Set task: Copy the records below word for word, leaving out the pictures.

Word and element pointing entries:
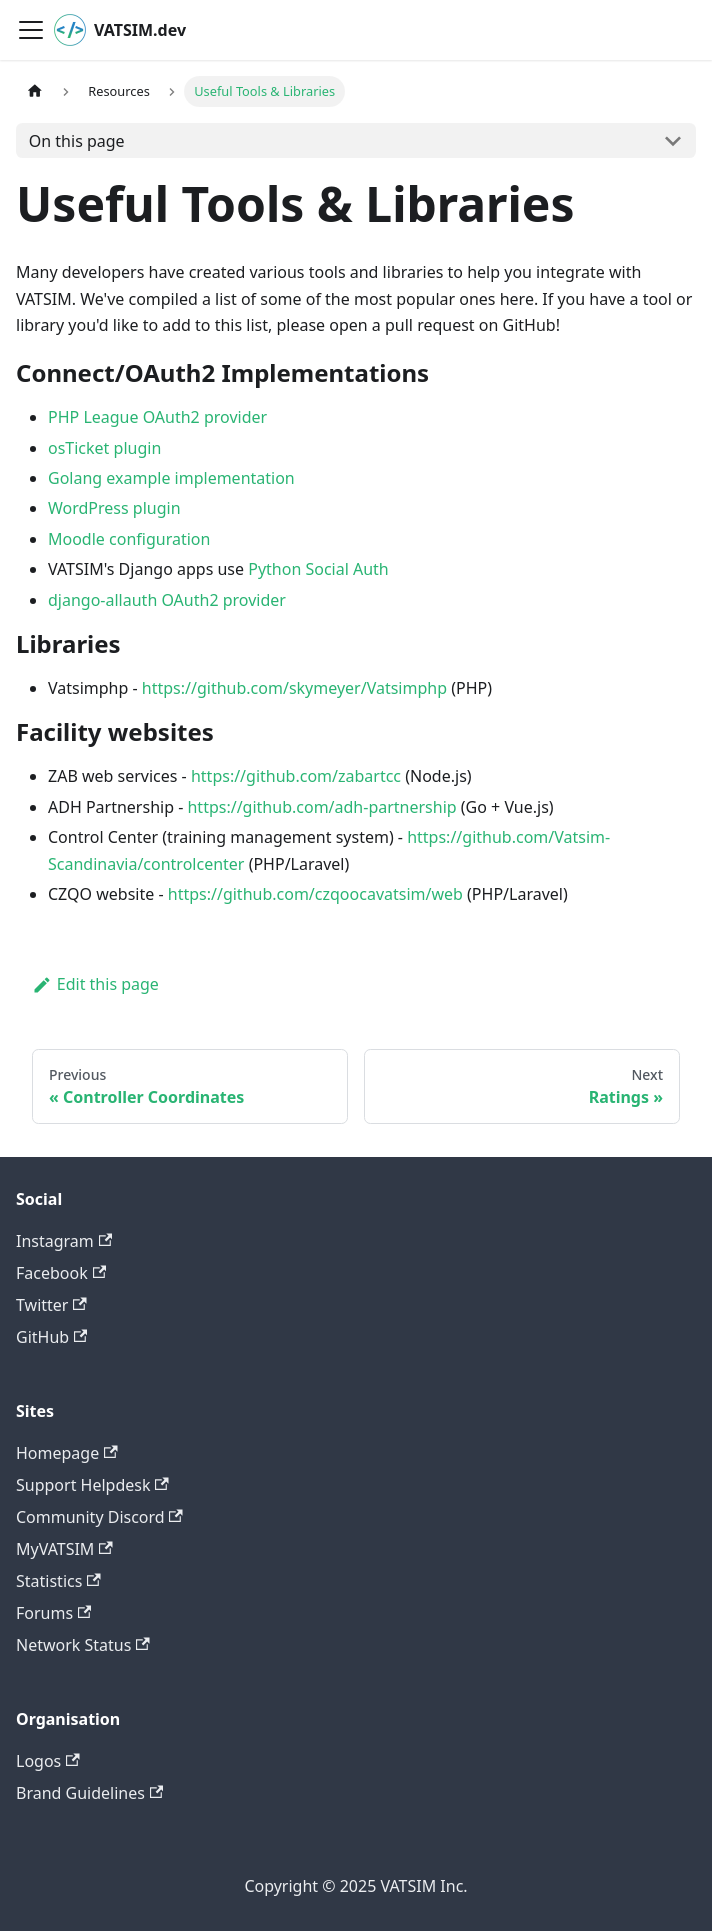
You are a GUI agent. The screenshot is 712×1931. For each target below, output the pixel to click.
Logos (48, 1761)
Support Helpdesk (92, 1485)
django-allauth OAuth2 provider (167, 600)
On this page (77, 141)
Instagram (64, 1241)
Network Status (83, 1645)
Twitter (51, 1305)
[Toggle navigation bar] (31, 30)
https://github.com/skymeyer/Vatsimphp (294, 688)
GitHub (51, 1337)
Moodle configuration (129, 539)
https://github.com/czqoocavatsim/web (315, 894)
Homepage (67, 1453)
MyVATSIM (64, 1549)
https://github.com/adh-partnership (321, 807)
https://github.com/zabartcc (296, 776)
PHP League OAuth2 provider (157, 417)
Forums (53, 1613)
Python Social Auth (318, 569)
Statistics (58, 1581)
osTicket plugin (104, 448)
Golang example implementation (171, 478)
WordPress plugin (114, 508)
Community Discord (99, 1517)
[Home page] (35, 91)
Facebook (61, 1273)
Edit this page (95, 984)
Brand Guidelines (89, 1793)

Task answer:
You are a GUI agent. The screenshot is 712×1931. For each target below, output the pixel to click.
Logos (48, 1761)
Support Helpdesk (92, 1485)
django-allauth OAuth2 provider (167, 600)
On this page (77, 141)
Instagram (64, 1241)
Network Status (83, 1645)
Twitter (51, 1305)
[Toggle navigation bar] (31, 30)
https://github.com/skymeyer/Vatsimphp (294, 688)
GitHub (51, 1337)
Moodle configuration (129, 539)
https://github.com/czqoocavatsim/web (315, 894)
Homepage (67, 1453)
MyVATSIM (64, 1549)
https://github.com/adh-partnership (321, 807)
https://github.com/zabartcc (296, 776)
PHP League OAuth2 provider (157, 417)
Forums (53, 1613)
Python Social Auth (318, 569)
Statistics (58, 1581)
osTicket plugin (104, 448)
Golang example implementation (171, 478)
WordPress plugin (114, 508)
Community Discord (99, 1517)
[Home page] (35, 91)
Facebook (61, 1273)
Edit this page (95, 984)
Brand Guidelines (89, 1793)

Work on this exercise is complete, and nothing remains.